During the hurricane, Computer Specialist, Dianne López-Trujillo, remained in the Caribbean District office to monitor the computer system and respond to any request from the emergency unit at PRASA and Civil Defense. Civil Engineer, Mario L. Oliveras, was stationed at the Civil Defense Headquarters with a portable computer with access to the USGS mainframe computer.

When the full impact of the hurricane hit San Juan, the satellite dish of the DRGS broke and the direct link from the remote USGS stations was lost. Fortunately, the backup system at USGS National Headquarters in Reston, Virginia, provided the information that was critical to operate the Carraízo reservoir. López set up communications with USGS Headquarters and, with the help of the Caribbean District’s Surface-Water Specialist, Heriberto Torres-Sierra, was able to give information about the expected peaks to PRASA’s Emergency command Center. The information was essential for PRASA officials to determine when and how much water would be released from Lake Carraízo.

The USGS network was minimally affected by Hurricane Georges. Only 12 stations, or less than 10% of the total, were damaged by the storm.

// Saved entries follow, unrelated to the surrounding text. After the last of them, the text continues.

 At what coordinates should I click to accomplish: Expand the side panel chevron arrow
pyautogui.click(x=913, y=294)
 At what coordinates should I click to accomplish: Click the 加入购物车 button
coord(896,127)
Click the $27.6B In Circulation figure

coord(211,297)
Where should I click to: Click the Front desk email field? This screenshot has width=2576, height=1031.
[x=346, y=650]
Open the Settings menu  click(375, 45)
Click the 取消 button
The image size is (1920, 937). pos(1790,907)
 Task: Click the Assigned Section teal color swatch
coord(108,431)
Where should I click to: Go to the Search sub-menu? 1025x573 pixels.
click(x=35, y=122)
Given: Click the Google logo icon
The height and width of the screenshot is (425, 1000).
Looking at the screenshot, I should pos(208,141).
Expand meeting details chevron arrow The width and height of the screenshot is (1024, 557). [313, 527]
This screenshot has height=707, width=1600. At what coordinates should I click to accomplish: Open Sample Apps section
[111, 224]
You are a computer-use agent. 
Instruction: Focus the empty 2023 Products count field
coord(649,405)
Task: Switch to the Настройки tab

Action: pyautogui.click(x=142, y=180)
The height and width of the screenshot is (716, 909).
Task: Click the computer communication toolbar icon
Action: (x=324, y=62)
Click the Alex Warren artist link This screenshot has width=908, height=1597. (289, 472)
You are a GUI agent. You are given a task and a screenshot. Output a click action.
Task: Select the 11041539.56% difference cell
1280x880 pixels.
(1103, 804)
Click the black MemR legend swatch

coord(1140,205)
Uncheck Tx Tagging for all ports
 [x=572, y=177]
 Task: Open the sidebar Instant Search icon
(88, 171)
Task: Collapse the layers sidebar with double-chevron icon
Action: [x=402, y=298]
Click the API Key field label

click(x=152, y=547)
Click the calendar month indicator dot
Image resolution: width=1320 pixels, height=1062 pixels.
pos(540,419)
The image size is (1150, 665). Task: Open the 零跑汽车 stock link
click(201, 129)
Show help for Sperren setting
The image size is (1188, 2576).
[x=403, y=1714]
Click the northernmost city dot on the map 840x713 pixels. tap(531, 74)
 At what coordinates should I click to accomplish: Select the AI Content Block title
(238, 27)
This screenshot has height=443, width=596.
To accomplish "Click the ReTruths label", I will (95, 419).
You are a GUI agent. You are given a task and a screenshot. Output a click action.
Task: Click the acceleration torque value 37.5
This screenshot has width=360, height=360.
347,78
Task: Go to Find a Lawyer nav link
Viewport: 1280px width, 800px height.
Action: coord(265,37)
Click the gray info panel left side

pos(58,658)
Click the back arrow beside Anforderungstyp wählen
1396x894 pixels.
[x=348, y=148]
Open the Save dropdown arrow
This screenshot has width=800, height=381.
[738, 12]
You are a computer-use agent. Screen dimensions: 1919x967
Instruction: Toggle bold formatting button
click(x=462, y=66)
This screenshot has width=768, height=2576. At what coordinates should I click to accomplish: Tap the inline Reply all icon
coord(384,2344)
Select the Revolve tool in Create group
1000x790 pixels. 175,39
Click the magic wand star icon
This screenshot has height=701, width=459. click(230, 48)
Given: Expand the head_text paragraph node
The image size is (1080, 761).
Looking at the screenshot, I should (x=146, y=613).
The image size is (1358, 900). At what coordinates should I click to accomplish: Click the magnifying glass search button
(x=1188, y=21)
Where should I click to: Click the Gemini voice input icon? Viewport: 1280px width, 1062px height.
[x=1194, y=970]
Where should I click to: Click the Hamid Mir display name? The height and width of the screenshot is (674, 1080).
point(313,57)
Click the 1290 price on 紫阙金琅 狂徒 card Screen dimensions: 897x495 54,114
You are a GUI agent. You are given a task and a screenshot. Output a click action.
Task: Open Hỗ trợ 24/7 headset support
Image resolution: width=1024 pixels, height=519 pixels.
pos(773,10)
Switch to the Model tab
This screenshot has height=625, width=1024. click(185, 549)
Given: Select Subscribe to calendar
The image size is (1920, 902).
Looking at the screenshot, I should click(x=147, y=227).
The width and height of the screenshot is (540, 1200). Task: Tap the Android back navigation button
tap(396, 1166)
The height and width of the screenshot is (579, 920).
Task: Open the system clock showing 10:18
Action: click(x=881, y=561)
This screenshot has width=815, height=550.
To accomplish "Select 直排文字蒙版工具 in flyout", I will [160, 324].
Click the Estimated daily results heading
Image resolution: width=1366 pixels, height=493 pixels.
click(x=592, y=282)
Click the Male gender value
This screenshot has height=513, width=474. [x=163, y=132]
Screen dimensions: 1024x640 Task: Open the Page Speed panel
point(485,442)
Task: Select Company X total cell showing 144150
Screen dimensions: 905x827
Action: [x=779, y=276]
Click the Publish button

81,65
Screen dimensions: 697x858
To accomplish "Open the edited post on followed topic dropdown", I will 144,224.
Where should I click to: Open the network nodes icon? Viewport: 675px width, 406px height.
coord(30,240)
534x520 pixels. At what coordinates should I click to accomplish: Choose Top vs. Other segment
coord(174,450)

After the storm, the USGS sent crews out to measure high water marks in order to quantify the flood peaks, assess damages, repair the stations, and fully document the effects of the storm. The acquisition of flood marks is important for development of accurate flood maps which are prepared to prevent future life and property losses from similar events.

Preliminary hydrologic information indicates that floods of moderate to severe intensity occurred throughout Puerto Rico. Flood discharges with recurrence intervals from 25 to greater than 100 years were registered within the basins of the Río Camuy, Río Grande de Arecibo, Río Grande de Manatí, Río de laPlata, and Río Culebrinas.